Predictors of death in the combined group of participants were vertebral fracture (first year after fracture adjusted HR 3.00, 95% CI 1.10–8.17; second year after fracture adjusted HR 2.78, 95% CI 1.23–6.31) and hip fracture (first year adjusted HR 3.52, 95% CI 1.54–8.03). Other predictors of death in the combined group were age (adjusted HR 0.90, 95% CI 0.85–0.95); some university education (adjusted HR 0.65, 95% CI 0.51–0.82); being female (adjusted HR 0.46, 95% CI 0.39–0.55); having 4 or more diseases (adjusted HR 1.73, 95% CI 1.25–2.38); caffeine intake more than 100 mg/day (adjusted HR 0.96, 95% CI 0.92–0.99); no regular physical activity (adjusted HR 1.33, 95% CI 1.11–1.58); current smoker (adjusted HR 2.30, 95% CI 1.85–2.86); and a score of 10 points on the SF-36 standardized physical subscale (adjusted HR 0.73, 95% CI 0.67–0.80). “Other” fractures were a predictor of death in the fourth or fifth year after fracture in the combined group (adjusted HR 0.13, 95% CI 0.02–0.90) (Appendix 3, available at www.cmaj.ca/cgi/content/full/cmaj.081720/DC2)

Predictors common to women and men included age (adjusted HR for men 0.91, 95% CI 0.82–0.99; adjusted HR for women 0.89, 95% CI 0.83–0.96); regular physical activity (adjusted HR for men 1.49, 95% CI 1.13–1.96; adjusted HR for women 1.32, 95% CI 1.05–1.66); current smoker (adjusted HR for men 1.76, 95% CI 1.25–2.47; adjusted HR for women 2.71, 95% CI 2.07–3.55); and a score of 10 on the SF-36 standardized physical subscale (adjusted HR for men 0.71, 95% CI 0.62–0.81; adjusted HR for women 0.71, 95% CI 0.64–0.79) (Appendix 3, available at www.cmaj.ca/cgi/content/full/cmaj.081720/DC2).

Interpretation

Our results demonstrated that, among participants aged 50 years and older, those with hip or vertebral fractures were more likely to die during the 5 years of follow-up than were those without these fractures.
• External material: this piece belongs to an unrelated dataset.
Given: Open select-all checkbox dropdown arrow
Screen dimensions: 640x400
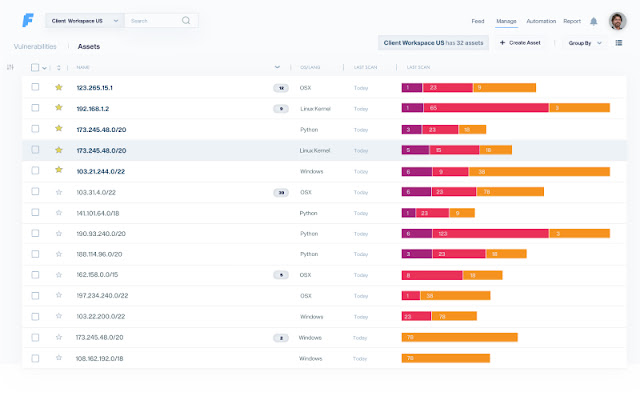Looking at the screenshot, I should [x=44, y=68].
In addition, our results showed that hip fractures may have long-lasting effects that result in eventual death by signaling or actually inducing a progressive decline in health. Our results also showed that vertebral fracture was an independent predictor of death. Fractures of the forearm or wrist and ribs had no impact on mortality. These findings confirm those from other studies.3,6,8,11,18,19

In contrast to studies that have shown increased mortality among men with fractures than among women with fractures,10,20 our adjusted findings showed no sex-related differences. Perceived differences may be due to other individual characteristics that are not distributed equally among men and women and not controlled for in the analyses.20 For instance, compared with women, men may have poor underlying health, more disease conditions and less social support.20 Nonetheless, our study may have had insufficient power to detect sex-related differences.
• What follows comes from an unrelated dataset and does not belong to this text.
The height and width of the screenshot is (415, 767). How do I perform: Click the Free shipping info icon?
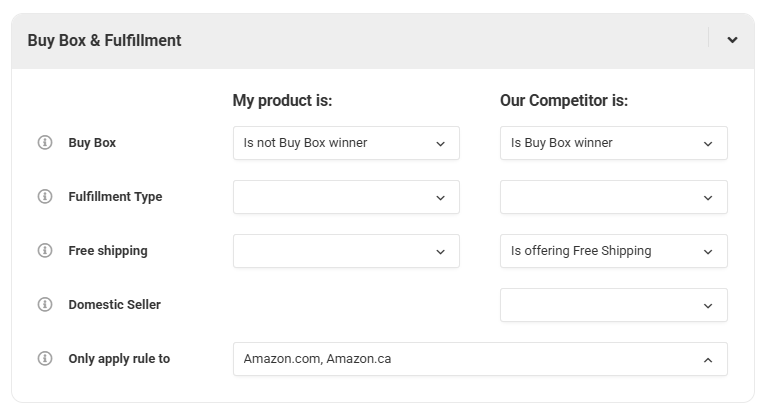44,251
The strengths of our study are numerous. The participants were selected randomly from population lists that represent an age-, sex- and region-specific sample of the Canadian population. A large number of women and men across Canada were evaluated, which improves the generalizability of the results. Radiographs were systematically performed at baseline to confirm all prevalent vertebral fractures. We examined several types of osteoporotic fractures, including the infrequently studied pelvic and rib fractures. Furthermore, because mortality and fractures are largely a problem of older people with comorbidities, we adjusted our analysis for factors that may influence mortality, such as the number of diseases, use of medications, health-related habits and quality of life.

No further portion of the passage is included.